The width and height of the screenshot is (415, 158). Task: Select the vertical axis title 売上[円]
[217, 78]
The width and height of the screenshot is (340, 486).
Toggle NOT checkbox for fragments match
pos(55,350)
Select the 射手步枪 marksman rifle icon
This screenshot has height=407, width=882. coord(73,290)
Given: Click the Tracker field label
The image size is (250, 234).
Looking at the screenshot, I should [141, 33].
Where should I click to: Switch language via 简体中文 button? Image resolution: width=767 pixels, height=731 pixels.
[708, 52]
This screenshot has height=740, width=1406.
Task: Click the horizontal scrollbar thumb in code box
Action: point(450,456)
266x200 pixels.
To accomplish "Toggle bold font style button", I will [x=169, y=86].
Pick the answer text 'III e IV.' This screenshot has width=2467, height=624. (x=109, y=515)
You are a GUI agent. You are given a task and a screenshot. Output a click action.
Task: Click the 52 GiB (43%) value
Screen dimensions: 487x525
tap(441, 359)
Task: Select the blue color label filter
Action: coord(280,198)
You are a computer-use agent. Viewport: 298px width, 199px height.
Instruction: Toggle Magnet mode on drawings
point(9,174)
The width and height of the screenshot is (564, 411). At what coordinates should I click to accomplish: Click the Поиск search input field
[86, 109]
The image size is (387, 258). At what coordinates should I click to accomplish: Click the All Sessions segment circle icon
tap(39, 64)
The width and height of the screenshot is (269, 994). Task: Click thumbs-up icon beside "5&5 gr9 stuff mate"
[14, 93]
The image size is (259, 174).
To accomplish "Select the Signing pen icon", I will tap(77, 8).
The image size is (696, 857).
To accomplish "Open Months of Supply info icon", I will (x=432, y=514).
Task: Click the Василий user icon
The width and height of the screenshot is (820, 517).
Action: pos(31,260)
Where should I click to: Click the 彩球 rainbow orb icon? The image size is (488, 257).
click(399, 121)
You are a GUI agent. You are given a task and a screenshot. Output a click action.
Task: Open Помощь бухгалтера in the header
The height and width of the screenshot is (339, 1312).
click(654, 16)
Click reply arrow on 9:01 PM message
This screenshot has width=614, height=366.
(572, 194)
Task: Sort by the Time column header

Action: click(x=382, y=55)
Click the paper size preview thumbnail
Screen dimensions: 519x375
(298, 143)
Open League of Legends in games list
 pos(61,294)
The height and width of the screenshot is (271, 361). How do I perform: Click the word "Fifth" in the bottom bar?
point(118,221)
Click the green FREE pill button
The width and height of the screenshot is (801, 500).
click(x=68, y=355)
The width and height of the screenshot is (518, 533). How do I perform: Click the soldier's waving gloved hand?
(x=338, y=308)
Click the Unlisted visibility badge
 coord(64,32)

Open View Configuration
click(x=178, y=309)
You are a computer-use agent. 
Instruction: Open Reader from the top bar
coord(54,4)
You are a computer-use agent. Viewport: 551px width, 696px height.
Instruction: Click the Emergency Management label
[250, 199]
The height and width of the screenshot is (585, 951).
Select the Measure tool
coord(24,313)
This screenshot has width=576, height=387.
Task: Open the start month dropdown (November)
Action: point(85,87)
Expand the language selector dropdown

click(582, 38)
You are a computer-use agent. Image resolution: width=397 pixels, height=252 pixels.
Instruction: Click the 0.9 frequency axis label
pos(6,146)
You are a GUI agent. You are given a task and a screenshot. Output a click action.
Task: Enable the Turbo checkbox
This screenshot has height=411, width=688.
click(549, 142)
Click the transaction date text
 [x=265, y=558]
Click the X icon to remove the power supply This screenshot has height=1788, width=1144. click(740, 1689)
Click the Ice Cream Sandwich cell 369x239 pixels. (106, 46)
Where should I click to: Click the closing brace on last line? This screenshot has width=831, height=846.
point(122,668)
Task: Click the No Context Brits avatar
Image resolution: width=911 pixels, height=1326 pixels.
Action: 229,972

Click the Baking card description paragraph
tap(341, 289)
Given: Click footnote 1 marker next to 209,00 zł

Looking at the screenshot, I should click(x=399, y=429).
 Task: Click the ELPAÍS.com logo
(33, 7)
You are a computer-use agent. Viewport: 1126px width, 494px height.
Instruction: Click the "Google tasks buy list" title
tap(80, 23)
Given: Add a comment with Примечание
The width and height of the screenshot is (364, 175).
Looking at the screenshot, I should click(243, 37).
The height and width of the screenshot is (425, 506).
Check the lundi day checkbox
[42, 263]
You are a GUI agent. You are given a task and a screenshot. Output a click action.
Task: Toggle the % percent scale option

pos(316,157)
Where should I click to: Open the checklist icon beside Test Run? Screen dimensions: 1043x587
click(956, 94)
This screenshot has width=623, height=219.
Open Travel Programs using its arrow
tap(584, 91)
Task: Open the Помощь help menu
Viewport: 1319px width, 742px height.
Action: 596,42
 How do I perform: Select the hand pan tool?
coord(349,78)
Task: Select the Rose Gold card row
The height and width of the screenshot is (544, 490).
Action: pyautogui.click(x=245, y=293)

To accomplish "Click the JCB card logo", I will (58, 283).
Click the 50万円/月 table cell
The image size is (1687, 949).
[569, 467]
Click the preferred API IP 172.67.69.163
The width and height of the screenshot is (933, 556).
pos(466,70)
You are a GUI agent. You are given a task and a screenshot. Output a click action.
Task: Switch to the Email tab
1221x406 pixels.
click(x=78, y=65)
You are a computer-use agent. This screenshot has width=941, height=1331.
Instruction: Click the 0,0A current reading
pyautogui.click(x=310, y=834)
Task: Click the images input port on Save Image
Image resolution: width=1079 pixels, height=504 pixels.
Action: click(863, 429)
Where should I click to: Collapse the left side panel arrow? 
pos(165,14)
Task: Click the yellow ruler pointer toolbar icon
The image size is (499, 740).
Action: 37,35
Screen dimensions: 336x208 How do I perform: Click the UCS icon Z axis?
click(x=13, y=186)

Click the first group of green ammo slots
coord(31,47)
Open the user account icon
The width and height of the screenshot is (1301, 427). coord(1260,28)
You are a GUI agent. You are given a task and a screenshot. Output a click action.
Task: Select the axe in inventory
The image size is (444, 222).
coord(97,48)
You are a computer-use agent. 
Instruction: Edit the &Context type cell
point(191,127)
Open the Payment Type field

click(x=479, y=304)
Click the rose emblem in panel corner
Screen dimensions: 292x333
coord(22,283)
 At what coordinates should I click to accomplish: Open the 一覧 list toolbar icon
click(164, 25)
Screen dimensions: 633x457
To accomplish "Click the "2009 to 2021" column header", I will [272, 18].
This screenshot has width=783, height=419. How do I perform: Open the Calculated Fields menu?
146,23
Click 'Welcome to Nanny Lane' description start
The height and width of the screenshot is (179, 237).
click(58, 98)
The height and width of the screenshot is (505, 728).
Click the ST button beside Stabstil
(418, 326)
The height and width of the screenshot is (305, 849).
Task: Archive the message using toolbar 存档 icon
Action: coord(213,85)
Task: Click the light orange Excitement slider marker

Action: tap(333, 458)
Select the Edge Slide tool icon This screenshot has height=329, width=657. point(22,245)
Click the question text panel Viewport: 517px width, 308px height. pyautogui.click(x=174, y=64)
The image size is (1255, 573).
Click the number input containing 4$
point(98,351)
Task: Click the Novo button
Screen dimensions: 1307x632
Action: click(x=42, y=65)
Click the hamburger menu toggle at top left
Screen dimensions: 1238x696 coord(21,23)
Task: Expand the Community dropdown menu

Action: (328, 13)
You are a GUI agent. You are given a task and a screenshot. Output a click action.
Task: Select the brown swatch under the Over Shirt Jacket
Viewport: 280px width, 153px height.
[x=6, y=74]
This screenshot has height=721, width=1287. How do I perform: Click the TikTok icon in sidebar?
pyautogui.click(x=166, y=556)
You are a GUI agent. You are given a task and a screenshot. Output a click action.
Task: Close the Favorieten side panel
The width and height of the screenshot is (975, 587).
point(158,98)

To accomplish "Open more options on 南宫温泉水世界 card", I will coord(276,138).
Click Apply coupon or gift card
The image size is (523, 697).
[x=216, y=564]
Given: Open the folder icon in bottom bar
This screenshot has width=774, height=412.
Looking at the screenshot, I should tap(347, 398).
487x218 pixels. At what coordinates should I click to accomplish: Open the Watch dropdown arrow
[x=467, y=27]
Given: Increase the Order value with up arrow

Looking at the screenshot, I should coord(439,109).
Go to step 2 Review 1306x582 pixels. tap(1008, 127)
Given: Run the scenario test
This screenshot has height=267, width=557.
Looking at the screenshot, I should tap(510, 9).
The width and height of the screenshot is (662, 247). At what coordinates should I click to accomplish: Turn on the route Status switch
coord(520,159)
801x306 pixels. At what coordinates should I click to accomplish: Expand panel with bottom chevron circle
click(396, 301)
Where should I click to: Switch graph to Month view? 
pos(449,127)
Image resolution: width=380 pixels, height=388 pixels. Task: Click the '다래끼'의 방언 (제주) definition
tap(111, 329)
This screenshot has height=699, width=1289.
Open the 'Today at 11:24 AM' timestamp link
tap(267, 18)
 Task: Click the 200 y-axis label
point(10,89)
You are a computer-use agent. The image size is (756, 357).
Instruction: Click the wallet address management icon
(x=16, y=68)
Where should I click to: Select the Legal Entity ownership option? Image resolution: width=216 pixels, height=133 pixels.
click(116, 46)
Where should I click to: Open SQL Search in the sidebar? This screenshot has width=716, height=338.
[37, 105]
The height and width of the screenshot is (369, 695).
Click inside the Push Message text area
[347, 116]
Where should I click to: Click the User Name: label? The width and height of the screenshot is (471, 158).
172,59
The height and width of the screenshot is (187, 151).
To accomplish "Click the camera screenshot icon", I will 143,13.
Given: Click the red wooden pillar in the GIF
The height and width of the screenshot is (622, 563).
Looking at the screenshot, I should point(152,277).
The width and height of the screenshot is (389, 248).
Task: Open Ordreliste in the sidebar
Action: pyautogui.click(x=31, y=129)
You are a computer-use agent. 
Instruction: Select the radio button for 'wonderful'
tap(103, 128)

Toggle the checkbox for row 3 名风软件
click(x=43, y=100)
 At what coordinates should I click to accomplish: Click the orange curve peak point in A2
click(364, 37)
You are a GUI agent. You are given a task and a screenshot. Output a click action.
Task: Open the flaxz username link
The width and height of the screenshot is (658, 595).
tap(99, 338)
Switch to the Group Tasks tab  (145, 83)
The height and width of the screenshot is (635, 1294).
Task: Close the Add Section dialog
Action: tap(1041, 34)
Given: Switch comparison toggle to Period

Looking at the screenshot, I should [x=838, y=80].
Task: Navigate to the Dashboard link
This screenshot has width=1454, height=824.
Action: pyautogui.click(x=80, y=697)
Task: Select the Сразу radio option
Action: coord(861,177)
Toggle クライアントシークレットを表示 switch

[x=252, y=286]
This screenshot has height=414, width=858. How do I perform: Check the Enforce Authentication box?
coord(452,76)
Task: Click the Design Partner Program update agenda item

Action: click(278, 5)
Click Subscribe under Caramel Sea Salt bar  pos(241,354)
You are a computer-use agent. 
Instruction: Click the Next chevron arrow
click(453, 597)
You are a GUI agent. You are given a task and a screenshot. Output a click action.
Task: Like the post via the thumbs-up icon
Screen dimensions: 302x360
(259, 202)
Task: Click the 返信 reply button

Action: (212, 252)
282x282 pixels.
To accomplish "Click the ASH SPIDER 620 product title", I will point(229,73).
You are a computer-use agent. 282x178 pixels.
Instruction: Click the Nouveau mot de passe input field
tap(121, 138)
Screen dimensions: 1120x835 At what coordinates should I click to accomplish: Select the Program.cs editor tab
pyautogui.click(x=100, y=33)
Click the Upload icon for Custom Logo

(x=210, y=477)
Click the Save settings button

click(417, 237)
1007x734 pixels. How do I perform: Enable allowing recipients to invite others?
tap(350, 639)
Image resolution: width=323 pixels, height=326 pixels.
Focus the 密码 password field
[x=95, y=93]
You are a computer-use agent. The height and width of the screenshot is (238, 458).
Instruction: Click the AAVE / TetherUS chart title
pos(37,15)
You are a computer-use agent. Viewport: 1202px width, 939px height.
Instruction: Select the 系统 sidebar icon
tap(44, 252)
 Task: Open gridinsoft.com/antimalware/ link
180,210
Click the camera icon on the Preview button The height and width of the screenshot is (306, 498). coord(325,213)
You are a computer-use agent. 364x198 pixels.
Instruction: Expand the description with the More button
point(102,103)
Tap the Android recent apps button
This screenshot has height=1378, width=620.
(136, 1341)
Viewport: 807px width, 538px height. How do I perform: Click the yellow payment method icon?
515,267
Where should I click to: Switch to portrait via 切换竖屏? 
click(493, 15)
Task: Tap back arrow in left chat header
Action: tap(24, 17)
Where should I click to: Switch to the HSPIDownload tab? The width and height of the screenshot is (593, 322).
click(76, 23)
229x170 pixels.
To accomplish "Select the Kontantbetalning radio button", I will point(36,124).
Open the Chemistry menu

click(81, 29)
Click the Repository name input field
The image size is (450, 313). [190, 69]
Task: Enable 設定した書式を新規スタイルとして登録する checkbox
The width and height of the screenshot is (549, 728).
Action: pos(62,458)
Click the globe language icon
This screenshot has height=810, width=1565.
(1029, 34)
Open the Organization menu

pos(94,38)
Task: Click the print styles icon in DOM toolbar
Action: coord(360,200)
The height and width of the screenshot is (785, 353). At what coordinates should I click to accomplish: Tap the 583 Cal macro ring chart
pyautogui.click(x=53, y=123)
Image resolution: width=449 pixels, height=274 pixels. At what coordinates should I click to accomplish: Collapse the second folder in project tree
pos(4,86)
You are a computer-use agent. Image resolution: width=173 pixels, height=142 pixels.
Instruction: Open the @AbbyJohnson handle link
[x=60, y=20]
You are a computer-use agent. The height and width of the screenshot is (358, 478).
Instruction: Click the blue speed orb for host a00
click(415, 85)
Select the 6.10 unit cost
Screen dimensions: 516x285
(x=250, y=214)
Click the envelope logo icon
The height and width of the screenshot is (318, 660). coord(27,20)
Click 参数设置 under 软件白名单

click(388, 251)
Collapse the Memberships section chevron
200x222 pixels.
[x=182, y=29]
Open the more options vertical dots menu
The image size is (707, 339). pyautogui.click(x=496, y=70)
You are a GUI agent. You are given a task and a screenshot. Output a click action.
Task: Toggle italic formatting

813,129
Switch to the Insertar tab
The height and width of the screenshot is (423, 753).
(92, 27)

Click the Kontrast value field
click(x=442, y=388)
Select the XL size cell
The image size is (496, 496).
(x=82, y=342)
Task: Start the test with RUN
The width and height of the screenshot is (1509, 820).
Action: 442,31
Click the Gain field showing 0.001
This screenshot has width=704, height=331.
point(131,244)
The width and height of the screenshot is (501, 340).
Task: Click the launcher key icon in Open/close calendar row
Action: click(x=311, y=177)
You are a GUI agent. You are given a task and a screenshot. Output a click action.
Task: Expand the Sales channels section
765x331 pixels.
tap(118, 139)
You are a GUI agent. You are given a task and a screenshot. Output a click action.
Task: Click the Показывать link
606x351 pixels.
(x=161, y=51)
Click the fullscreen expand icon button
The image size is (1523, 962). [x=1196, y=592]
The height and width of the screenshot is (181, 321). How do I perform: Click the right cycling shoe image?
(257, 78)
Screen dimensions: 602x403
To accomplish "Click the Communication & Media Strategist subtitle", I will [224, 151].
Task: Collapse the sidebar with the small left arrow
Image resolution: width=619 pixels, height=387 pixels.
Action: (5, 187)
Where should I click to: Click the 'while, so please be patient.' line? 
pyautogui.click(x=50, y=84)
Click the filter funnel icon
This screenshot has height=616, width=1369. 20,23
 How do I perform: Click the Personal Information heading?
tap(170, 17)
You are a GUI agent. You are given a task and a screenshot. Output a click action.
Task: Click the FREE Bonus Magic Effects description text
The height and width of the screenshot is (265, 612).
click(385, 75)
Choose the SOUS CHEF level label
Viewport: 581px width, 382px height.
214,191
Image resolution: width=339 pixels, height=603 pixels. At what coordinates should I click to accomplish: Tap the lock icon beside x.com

__________________________________________________

* ACTIVITY *
Please print the lines from the start of the records up to and including the line with "266x200 pixels.", copying each one exactly and leaving out the rest.

* TASK OUTPUT *
The width and height of the screenshot is (415, 158). Task: Select the vertical axis title 売上[円]
[217, 78]
The width and height of the screenshot is (340, 486).
Toggle NOT checkbox for fragments match
pos(55,350)
Select the 射手步枪 marksman rifle icon
This screenshot has height=407, width=882. coord(73,290)
Given: Click the Tracker field label
The image size is (250, 234).
Looking at the screenshot, I should [141, 33].
Where should I click to: Switch language via 简体中文 button? Image resolution: width=767 pixels, height=731 pixels.
[708, 52]
This screenshot has height=740, width=1406.
Task: Click the horizontal scrollbar thumb in code box
Action: point(450,456)
266x200 pixels.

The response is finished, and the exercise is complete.